▸ WORK ITEM: Copy, from the listing, every line in which the string "Locksmith" is present.

▸ DATASET RECORDS:
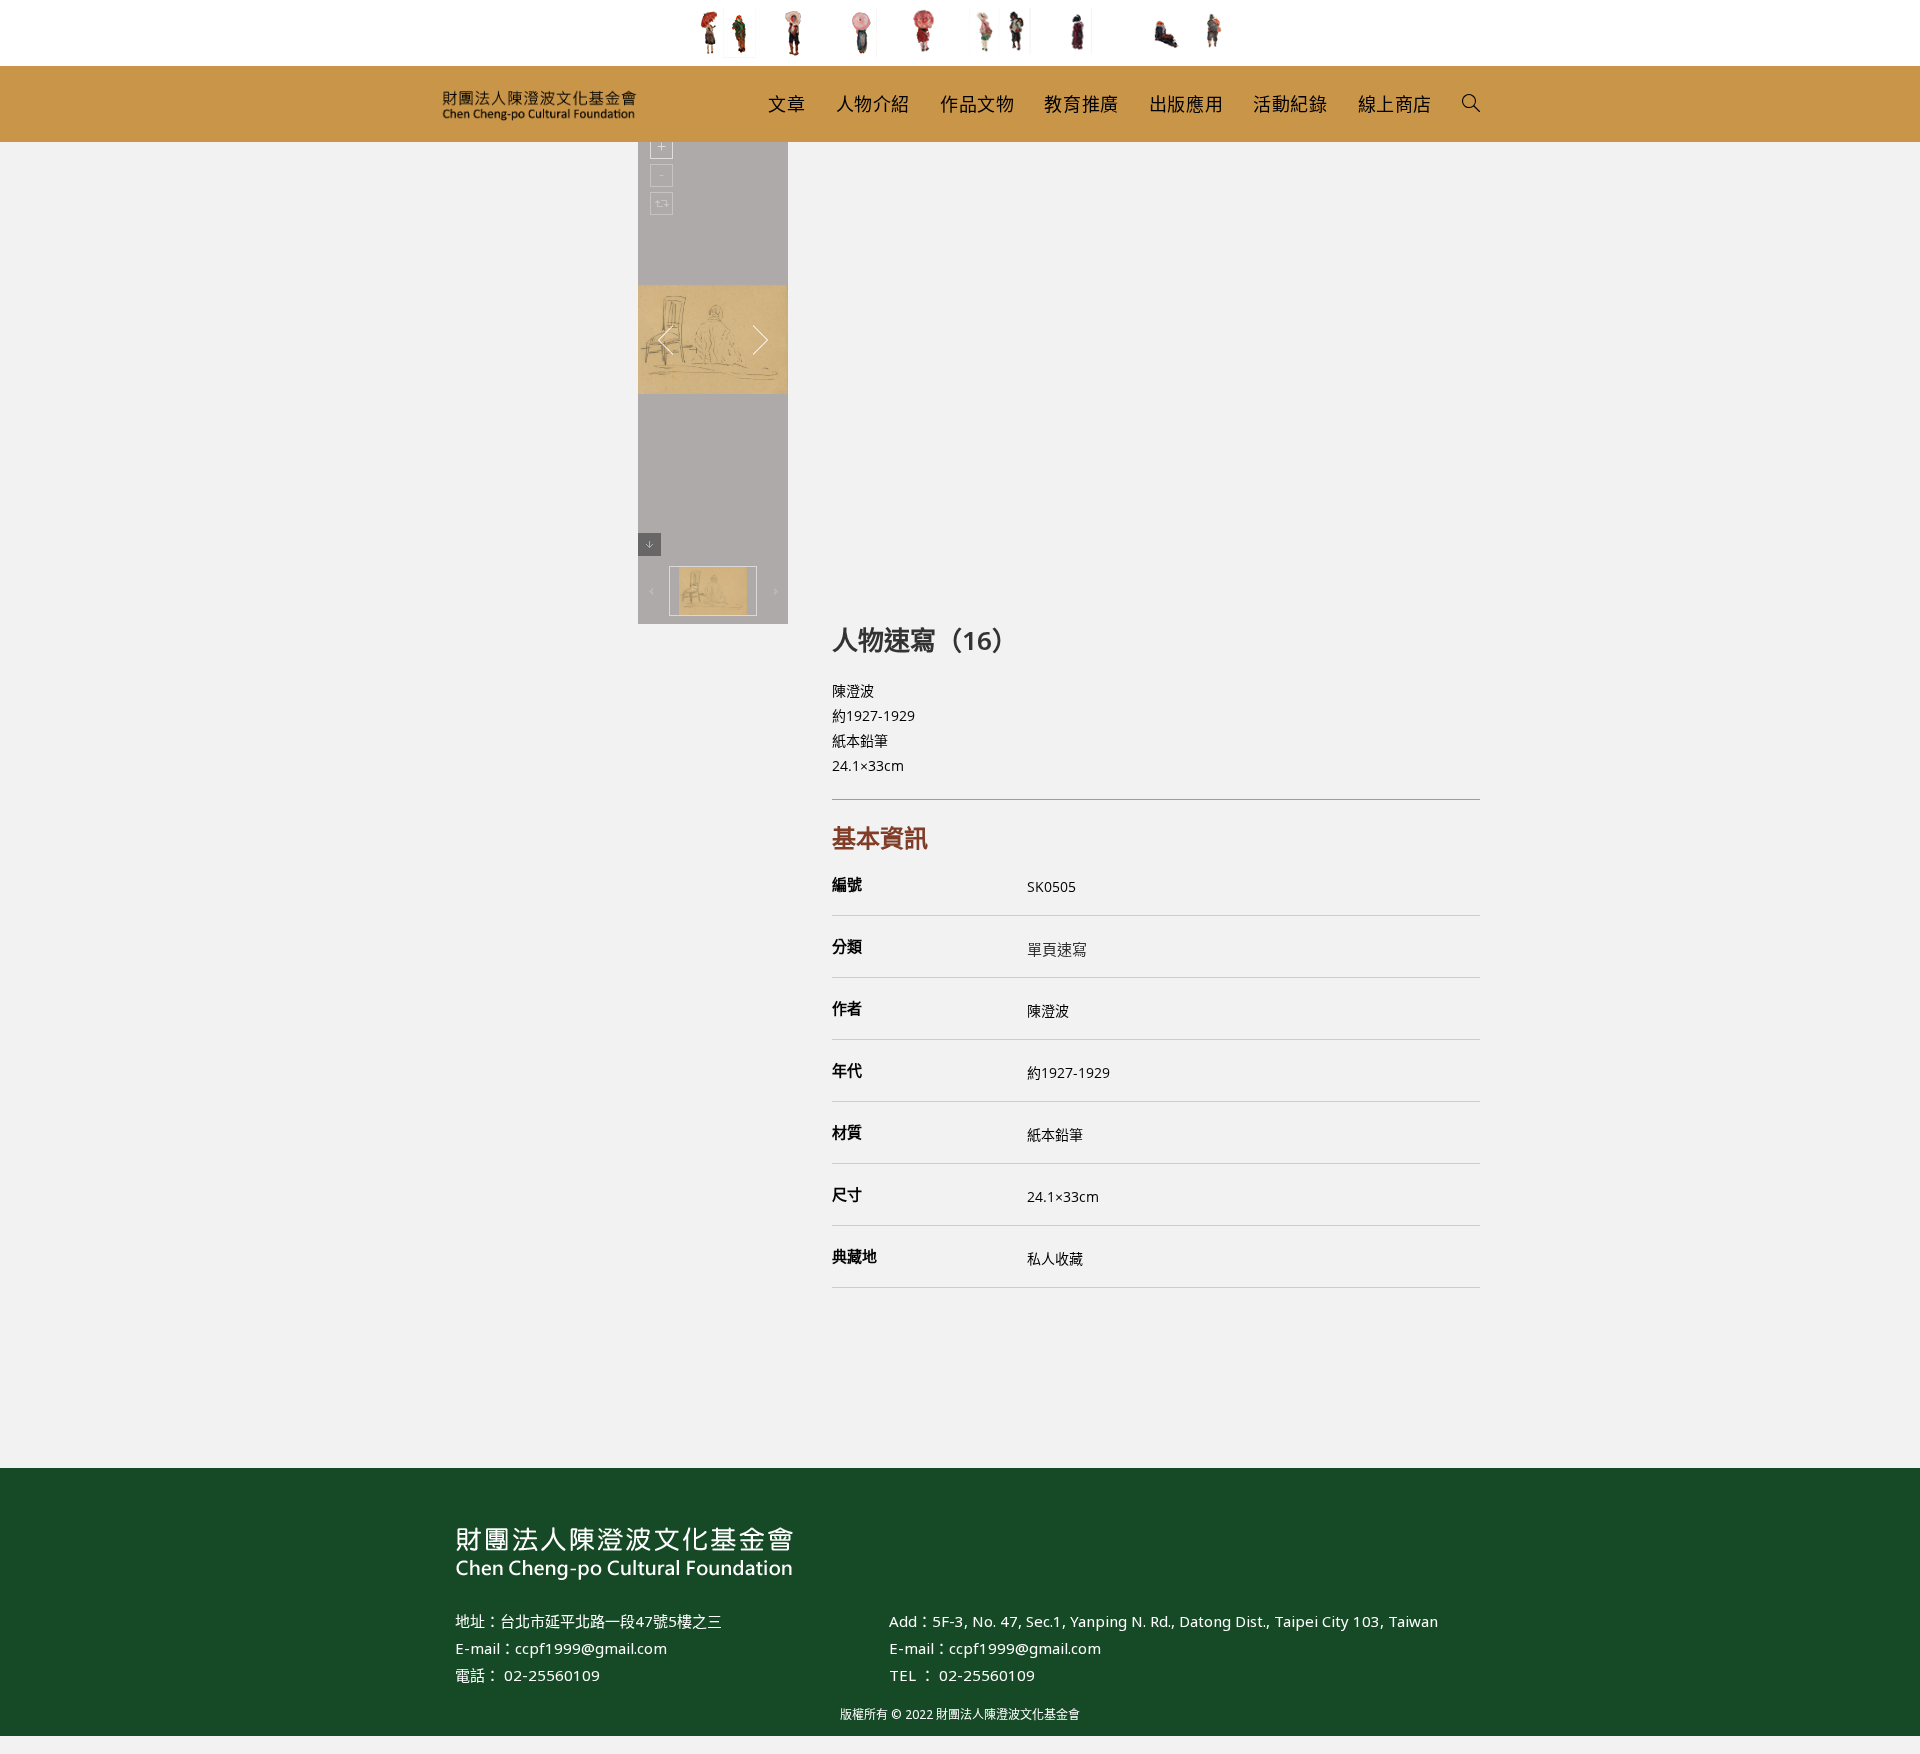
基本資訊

* * *

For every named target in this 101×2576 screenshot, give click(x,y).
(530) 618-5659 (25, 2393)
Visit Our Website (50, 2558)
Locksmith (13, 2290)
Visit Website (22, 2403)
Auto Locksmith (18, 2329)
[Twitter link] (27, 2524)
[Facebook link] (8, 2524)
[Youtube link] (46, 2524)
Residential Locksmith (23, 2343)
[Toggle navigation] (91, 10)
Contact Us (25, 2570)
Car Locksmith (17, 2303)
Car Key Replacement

▸ EXERCISE ANSWER:
Locksmith (13, 2290)
Auto Locksmith (18, 2329)
Residential Locksmith (23, 2343)
Car Locksmith (17, 2303)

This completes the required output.